◆ Source extract
········

Comments

1
Hopefully something workable, since the city is now paying buku $$ to survey and cite downtown.
2
"'The public doesn't care that this is our fourth pass at trying to craft this law,' said Miller, in response to a question asking how many times the city needs to craft the ordinance before it quits. 'The public cares about getting this issue right.'"

Some of the public actually does care that you keep spending time trying to enact an inherent unfairness into law, wasting everyone's time, and subjecting people to what inevitably turn out to be unconstitutional infringement of people's rights in the interim.

And the notion that the "status quo" is "having nothing" because there *are* other laws regarding obstruction of the sidewalks and the like.

It's beginning to look as if the city has an ongoing mental disorder, incapable as it seems to be of getting itself off this repeatedly destructive path.
3
Erm, that should be

And the notion that the "status quo" is "having nothing" IS NONSENSE because there *are* other laws regarding obstruction of the sidewalks and the like.

········

◆ Data segment

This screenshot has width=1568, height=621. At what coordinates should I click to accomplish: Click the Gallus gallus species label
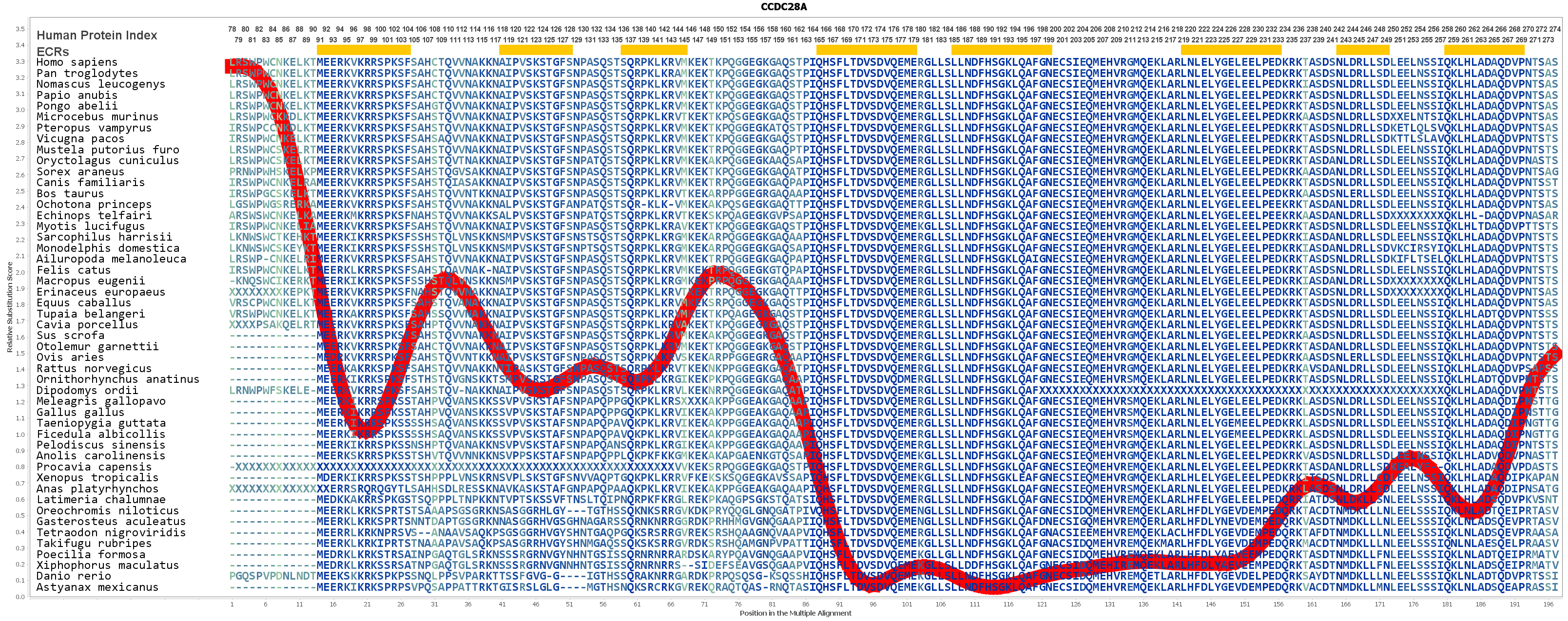click(x=80, y=412)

········

◆ Requests
a - From the reader comments, return the passage from "It's beginning to" up to and including "repeatedly destructive path.", word for word.
b - In the reader comments, who is quoted as saying that the public cares about getting this issue right?
The lines above have no part in this.

◆ Solutions to the tasks
a -
It's beginning to look as if the city has an ongoing mental disorder, incapable as it seems to be of getting itself off this repeatedly destructive path.

b - Miller